ASSIGNED TASK:
Restate the entries below word for word, omitting nothing.

Stored data
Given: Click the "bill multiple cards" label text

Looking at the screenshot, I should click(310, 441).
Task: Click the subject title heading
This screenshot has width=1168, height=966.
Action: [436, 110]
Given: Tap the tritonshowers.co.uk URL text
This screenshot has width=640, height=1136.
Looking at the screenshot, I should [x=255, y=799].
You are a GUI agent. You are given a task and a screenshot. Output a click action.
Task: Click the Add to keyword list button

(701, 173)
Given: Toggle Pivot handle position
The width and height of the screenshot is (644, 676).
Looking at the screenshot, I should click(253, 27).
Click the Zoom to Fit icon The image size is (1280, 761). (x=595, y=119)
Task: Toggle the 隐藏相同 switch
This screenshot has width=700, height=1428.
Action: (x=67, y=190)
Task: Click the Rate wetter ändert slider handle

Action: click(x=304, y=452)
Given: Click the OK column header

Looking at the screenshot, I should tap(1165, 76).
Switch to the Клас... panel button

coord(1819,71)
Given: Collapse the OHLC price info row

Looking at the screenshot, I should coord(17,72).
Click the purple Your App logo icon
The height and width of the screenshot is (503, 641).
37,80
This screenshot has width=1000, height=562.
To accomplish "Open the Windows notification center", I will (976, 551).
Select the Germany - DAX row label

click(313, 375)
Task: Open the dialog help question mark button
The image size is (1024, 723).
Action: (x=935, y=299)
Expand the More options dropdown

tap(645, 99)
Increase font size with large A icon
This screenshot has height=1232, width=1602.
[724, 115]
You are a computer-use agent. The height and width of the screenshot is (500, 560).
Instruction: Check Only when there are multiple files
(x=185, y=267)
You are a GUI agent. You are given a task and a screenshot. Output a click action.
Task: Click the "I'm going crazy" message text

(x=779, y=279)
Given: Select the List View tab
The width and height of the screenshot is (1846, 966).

SOLUTION FOR THIS EXERCISE:
Given: Click the "bill multiple cards" label text

Looking at the screenshot, I should click(310, 441).
Task: Click the subject title heading
This screenshot has width=1168, height=966.
Action: [436, 110]
Given: Tap the tritonshowers.co.uk URL text
This screenshot has width=640, height=1136.
Looking at the screenshot, I should [x=255, y=799].
You are a GUI agent. You are given a task and a screenshot. Output a click action.
Task: Click the Add to keyword list button

(701, 173)
Given: Toggle Pivot handle position
The width and height of the screenshot is (644, 676).
Looking at the screenshot, I should click(253, 27).
Click the Zoom to Fit icon The image size is (1280, 761). (x=595, y=119)
Task: Toggle the 隐藏相同 switch
This screenshot has width=700, height=1428.
Action: (x=67, y=190)
Task: Click the Rate wetter ändert slider handle

Action: click(x=304, y=452)
Given: Click the OK column header

Looking at the screenshot, I should tap(1165, 76).
Switch to the Клас... panel button

coord(1819,71)
Given: Collapse the OHLC price info row

Looking at the screenshot, I should coord(17,72).
Click the purple Your App logo icon
The height and width of the screenshot is (503, 641).
37,80
This screenshot has width=1000, height=562.
To accomplish "Open the Windows notification center", I will (976, 551).
Select the Germany - DAX row label

click(313, 375)
Task: Open the dialog help question mark button
The image size is (1024, 723).
Action: (x=935, y=299)
Expand the More options dropdown

tap(645, 99)
Increase font size with large A icon
This screenshot has height=1232, width=1602.
[724, 115]
You are a computer-use agent. The height and width of the screenshot is (500, 560).
Instruction: Check Only when there are multiple files
(x=185, y=267)
You are a GUI agent. You are given a task and a screenshot. Output a click action.
Task: Click the "I'm going crazy" message text

(x=779, y=279)
Given: Select the List View tab
The width and height of the screenshot is (1846, 966).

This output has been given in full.